_WHAT YOU WILL DO_
Print all the records below, word for word and in full.

----

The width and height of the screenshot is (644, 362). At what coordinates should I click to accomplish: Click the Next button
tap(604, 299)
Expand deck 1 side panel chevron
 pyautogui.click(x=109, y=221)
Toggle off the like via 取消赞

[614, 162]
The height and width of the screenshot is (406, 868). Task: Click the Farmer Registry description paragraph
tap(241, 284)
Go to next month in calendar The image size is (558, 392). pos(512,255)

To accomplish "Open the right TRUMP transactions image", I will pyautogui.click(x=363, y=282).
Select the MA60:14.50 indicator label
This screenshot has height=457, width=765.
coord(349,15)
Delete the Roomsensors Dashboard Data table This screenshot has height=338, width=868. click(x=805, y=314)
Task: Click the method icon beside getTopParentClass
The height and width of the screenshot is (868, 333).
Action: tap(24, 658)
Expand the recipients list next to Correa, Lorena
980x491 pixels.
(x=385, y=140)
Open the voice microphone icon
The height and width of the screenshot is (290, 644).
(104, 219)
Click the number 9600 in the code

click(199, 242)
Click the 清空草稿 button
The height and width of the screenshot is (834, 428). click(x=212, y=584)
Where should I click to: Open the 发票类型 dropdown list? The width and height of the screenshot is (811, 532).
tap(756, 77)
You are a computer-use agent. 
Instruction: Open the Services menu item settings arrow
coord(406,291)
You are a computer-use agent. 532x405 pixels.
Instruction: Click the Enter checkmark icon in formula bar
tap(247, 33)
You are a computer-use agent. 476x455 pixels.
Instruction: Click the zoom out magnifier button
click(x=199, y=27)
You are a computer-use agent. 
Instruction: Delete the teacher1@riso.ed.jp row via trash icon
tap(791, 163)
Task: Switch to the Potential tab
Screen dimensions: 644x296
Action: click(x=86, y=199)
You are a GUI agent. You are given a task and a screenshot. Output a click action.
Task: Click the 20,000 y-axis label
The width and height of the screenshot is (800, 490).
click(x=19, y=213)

----

_ANSWER TO THIS PROBLEM_
The width and height of the screenshot is (644, 362). At what coordinates should I click to accomplish: Click the Next button
tap(604, 299)
Expand deck 1 side panel chevron
 pyautogui.click(x=109, y=221)
Toggle off the like via 取消赞

[614, 162]
The height and width of the screenshot is (406, 868). Task: Click the Farmer Registry description paragraph
tap(241, 284)
Go to next month in calendar The image size is (558, 392). pos(512,255)

To accomplish "Open the right TRUMP transactions image", I will pyautogui.click(x=363, y=282).
Select the MA60:14.50 indicator label
This screenshot has height=457, width=765.
coord(349,15)
Delete the Roomsensors Dashboard Data table This screenshot has height=338, width=868. click(x=805, y=314)
Task: Click the method icon beside getTopParentClass
The height and width of the screenshot is (868, 333).
Action: tap(24, 658)
Expand the recipients list next to Correa, Lorena
980x491 pixels.
(x=385, y=140)
Open the voice microphone icon
The height and width of the screenshot is (290, 644).
(104, 219)
Click the number 9600 in the code

click(199, 242)
Click the 清空草稿 button
The height and width of the screenshot is (834, 428). click(x=212, y=584)
Where should I click to: Open the 发票类型 dropdown list? The width and height of the screenshot is (811, 532).
tap(756, 77)
You are a computer-use agent. 
Instruction: Open the Services menu item settings arrow
coord(406,291)
You are a computer-use agent. 532x405 pixels.
Instruction: Click the Enter checkmark icon in formula bar
tap(247, 33)
You are a computer-use agent. 476x455 pixels.
Instruction: Click the zoom out magnifier button
click(x=199, y=27)
You are a computer-use agent. 
Instruction: Delete the teacher1@riso.ed.jp row via trash icon
tap(791, 163)
Task: Switch to the Potential tab
Screen dimensions: 644x296
Action: click(x=86, y=199)
You are a GUI agent. You are given a task and a screenshot. Output a click action.
Task: Click the 20,000 y-axis label
The width and height of the screenshot is (800, 490).
click(x=19, y=213)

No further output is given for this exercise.